Prompt: Please edit these rows so that every "Where should I click to" reads "Where do I click to", leaving everything else unchanged.

Supplied material:
+===+

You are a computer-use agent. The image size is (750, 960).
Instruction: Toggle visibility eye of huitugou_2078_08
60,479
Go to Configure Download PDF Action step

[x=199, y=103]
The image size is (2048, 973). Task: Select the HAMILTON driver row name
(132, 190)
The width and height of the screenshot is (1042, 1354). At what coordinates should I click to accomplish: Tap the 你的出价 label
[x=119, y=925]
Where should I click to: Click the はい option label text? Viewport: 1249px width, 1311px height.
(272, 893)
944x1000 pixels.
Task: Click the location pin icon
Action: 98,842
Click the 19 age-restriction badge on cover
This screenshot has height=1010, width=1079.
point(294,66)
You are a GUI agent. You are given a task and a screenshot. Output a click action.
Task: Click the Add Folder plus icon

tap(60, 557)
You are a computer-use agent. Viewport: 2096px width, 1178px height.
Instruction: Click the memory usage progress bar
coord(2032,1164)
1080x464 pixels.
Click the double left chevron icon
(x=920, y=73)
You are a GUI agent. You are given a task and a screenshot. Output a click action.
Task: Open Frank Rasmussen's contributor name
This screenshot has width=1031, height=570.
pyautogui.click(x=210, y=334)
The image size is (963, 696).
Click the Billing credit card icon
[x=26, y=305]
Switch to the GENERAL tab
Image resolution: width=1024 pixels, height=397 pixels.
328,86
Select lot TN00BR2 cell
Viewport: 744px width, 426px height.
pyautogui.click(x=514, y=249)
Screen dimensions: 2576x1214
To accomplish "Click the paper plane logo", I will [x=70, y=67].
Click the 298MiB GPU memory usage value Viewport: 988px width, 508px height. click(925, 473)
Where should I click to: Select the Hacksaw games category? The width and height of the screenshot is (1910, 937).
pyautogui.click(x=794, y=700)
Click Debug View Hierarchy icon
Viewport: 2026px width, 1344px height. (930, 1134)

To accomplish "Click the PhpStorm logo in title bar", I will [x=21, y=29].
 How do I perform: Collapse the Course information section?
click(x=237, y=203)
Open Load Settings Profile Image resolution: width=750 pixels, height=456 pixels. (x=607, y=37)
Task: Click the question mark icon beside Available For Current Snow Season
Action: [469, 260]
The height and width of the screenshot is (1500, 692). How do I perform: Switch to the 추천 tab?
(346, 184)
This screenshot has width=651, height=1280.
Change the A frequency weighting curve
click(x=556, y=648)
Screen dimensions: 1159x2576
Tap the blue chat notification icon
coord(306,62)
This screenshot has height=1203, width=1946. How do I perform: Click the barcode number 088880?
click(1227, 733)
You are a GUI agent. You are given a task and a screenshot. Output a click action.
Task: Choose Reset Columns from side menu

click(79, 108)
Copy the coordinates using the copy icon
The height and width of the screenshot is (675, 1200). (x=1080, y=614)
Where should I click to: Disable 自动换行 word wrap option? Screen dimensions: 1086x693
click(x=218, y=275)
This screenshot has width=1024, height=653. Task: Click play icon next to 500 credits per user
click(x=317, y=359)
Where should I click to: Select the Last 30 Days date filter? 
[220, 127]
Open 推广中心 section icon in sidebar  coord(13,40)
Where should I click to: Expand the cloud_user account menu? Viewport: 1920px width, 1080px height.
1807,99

+===+

Solution to the problem:
You are a computer-use agent. The image size is (750, 960).
Instruction: Toggle visibility eye of huitugou_2078_08
60,479
Go to Configure Download PDF Action step

[x=199, y=103]
The image size is (2048, 973). Task: Select the HAMILTON driver row name
(132, 190)
The width and height of the screenshot is (1042, 1354). At what coordinates should I click to accomplish: Tap the 你的出价 label
[x=119, y=925]
Where do I click to: Click the はい option label text? Viewport: 1249px width, 1311px height.
(272, 893)
944x1000 pixels.
Task: Click the location pin icon
Action: 98,842
Click the 19 age-restriction badge on cover
This screenshot has height=1010, width=1079.
point(294,66)
You are a GUI agent. You are given a task and a screenshot. Output a click action.
Task: Click the Add Folder plus icon

tap(60, 557)
You are a computer-use agent. Viewport: 2096px width, 1178px height.
Instruction: Click the memory usage progress bar
coord(2032,1164)
1080x464 pixels.
Click the double left chevron icon
(x=920, y=73)
You are a GUI agent. You are given a task and a screenshot. Output a click action.
Task: Open Frank Rasmussen's contributor name
This screenshot has width=1031, height=570.
pyautogui.click(x=210, y=334)
The image size is (963, 696).
Click the Billing credit card icon
[x=26, y=305]
Switch to the GENERAL tab
Image resolution: width=1024 pixels, height=397 pixels.
328,86
Select lot TN00BR2 cell
Viewport: 744px width, 426px height.
pyautogui.click(x=514, y=249)
Screen dimensions: 2576x1214
To accomplish "Click the paper plane logo", I will [x=70, y=67].
Click the 298MiB GPU memory usage value Viewport: 988px width, 508px height. click(925, 473)
Where do I click to: Select the Hacksaw games category? The width and height of the screenshot is (1910, 937).
pyautogui.click(x=794, y=700)
Click Debug View Hierarchy icon
Viewport: 2026px width, 1344px height. (930, 1134)

To accomplish "Click the PhpStorm logo in title bar", I will [x=21, y=29].
 How do I perform: Collapse the Course information section?
click(x=237, y=203)
Open Load Settings Profile Image resolution: width=750 pixels, height=456 pixels. (x=607, y=37)
Task: Click the question mark icon beside Available For Current Snow Season
Action: [469, 260]
The height and width of the screenshot is (1500, 692). How do I perform: Switch to the 추천 tab?
(346, 184)
This screenshot has width=651, height=1280.
Change the A frequency weighting curve
click(x=556, y=648)
Screen dimensions: 1159x2576
Tap the blue chat notification icon
coord(306,62)
This screenshot has height=1203, width=1946. How do I perform: Click the barcode number 088880?
click(1227, 733)
You are a GUI agent. You are given a task and a screenshot. Output a click action.
Task: Choose Reset Columns from side menu

click(79, 108)
Copy the coordinates using the copy icon
The height and width of the screenshot is (675, 1200). (x=1080, y=614)
Where do I click to: Disable 自动换行 word wrap option? Screen dimensions: 1086x693
click(x=218, y=275)
This screenshot has width=1024, height=653. Task: Click play icon next to 500 credits per user
click(x=317, y=359)
Where do I click to: Select the Last 30 Days date filter? 
[220, 127]
Open 推广中心 section icon in sidebar  coord(13,40)
Where do I click to: Expand the cloud_user account menu? Viewport: 1920px width, 1080px height.
1807,99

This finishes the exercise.